(Dataset entries)
-- -- --

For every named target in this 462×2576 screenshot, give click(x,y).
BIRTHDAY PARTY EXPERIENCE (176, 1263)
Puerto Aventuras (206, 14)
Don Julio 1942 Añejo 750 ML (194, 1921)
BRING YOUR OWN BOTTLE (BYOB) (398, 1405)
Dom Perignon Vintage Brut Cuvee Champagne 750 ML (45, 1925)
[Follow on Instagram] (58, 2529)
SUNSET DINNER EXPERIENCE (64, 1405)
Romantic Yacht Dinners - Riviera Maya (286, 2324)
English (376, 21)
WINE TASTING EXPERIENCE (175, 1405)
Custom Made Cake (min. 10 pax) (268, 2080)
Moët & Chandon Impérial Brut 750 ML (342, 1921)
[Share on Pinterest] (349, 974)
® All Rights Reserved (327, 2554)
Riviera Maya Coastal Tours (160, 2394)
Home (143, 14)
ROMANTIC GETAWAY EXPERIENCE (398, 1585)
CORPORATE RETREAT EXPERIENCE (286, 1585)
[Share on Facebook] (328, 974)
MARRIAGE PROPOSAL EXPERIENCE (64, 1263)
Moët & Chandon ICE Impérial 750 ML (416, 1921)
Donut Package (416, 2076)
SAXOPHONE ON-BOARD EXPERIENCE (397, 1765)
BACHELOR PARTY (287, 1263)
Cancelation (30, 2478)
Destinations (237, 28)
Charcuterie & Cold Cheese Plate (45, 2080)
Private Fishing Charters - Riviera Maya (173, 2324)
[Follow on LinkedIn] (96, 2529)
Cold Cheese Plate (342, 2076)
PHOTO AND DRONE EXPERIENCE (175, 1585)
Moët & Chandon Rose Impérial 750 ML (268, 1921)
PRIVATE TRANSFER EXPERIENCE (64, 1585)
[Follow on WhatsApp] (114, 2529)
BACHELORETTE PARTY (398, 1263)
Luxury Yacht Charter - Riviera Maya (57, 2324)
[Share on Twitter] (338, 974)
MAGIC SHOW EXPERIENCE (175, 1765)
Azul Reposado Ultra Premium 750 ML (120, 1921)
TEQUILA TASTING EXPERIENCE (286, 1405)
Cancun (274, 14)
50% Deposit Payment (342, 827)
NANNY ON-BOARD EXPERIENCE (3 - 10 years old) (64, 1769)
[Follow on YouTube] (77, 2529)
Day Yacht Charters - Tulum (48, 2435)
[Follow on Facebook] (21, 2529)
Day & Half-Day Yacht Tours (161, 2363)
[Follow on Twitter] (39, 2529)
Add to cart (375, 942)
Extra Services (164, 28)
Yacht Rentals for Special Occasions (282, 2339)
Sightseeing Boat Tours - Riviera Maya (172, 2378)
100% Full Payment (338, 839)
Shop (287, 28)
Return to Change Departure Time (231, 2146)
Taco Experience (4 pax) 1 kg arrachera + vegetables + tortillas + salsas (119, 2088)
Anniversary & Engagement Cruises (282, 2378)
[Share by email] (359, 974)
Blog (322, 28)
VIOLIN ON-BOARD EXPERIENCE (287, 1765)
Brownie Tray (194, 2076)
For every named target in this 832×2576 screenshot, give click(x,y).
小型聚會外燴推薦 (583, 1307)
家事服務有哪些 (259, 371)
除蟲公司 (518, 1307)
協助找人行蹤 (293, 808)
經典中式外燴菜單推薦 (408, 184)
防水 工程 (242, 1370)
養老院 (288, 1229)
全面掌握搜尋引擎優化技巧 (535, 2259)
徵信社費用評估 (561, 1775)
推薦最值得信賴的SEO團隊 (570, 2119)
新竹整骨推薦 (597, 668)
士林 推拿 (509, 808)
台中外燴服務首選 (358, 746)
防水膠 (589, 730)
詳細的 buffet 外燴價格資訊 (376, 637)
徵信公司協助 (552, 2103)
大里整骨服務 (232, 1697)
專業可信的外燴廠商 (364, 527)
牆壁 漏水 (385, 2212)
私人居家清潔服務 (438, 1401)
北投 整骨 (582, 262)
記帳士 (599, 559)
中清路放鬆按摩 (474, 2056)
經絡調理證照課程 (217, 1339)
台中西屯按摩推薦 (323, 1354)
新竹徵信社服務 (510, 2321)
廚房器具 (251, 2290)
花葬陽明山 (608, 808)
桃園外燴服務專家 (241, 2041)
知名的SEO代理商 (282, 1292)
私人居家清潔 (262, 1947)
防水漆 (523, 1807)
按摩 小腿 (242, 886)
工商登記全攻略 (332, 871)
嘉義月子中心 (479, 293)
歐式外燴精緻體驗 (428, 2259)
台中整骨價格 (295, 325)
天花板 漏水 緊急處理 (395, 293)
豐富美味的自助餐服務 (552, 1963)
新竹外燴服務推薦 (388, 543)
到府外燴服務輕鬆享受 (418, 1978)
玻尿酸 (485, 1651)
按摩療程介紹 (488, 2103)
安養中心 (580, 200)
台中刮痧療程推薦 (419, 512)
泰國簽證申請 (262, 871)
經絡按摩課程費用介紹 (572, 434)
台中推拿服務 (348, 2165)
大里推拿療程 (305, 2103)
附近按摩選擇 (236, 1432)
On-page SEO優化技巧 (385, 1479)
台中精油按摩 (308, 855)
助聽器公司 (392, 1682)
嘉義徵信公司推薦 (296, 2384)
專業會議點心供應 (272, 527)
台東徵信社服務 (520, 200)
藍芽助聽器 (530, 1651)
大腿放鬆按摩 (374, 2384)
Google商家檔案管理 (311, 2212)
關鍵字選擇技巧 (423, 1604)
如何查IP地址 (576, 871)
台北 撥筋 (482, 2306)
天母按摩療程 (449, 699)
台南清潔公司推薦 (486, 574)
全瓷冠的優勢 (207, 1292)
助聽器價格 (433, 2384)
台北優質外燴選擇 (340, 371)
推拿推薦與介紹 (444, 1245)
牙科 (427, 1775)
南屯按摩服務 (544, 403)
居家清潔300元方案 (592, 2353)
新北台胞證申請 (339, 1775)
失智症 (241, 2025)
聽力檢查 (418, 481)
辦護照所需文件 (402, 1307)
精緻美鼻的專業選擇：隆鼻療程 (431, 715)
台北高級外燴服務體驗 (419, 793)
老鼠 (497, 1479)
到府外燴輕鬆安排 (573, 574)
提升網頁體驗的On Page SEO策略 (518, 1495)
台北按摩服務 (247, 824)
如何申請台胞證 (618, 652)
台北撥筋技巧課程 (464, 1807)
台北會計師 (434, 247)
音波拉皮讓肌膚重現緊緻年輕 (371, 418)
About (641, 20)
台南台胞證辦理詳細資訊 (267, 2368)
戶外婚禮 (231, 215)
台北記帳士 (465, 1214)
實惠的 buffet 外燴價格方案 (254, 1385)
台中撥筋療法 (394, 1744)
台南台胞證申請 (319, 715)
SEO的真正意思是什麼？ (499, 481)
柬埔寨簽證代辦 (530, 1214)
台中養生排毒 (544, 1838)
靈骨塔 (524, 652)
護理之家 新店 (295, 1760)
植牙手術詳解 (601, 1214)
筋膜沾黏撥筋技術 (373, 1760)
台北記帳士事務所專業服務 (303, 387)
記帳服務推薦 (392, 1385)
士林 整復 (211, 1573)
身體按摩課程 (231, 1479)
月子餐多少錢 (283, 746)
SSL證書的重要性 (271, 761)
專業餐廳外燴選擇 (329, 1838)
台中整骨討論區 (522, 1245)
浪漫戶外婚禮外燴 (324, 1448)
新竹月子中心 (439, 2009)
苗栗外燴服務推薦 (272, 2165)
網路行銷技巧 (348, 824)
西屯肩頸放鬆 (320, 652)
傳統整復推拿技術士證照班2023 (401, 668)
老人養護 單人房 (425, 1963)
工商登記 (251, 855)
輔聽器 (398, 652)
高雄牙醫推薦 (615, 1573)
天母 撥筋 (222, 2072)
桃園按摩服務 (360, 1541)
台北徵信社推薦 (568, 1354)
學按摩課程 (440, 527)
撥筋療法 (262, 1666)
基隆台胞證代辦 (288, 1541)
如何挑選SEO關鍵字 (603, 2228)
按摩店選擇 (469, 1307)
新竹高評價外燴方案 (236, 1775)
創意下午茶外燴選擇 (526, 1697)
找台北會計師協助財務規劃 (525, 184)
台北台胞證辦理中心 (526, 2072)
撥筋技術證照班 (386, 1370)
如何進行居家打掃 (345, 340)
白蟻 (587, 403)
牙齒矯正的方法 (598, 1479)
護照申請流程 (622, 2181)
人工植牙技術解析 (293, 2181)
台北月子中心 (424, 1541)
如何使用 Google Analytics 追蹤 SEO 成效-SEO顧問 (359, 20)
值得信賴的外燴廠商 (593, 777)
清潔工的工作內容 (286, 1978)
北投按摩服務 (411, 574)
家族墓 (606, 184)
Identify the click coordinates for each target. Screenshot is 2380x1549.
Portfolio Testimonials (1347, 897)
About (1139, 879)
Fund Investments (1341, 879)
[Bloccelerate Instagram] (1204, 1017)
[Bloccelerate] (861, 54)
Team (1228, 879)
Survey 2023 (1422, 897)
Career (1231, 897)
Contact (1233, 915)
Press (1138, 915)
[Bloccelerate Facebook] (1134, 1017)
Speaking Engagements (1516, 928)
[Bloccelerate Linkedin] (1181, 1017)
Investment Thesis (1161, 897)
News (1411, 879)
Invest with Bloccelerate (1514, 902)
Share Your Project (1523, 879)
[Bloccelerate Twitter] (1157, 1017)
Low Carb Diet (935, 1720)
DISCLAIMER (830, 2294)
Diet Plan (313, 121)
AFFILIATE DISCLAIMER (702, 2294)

-- -- --

— To do —
Which lines of the data include "Yacht"? Copy each of them.

— Task solution —
Romantic Yacht Dinners - Riviera Maya (286, 2324)
Luxury Yacht Charter - Riviera Maya (57, 2324)
Day Yacht Charters - Tulum (48, 2435)
Day & Half-Day Yacht Tours (161, 2363)
Yacht Rentals for Special Occasions (282, 2339)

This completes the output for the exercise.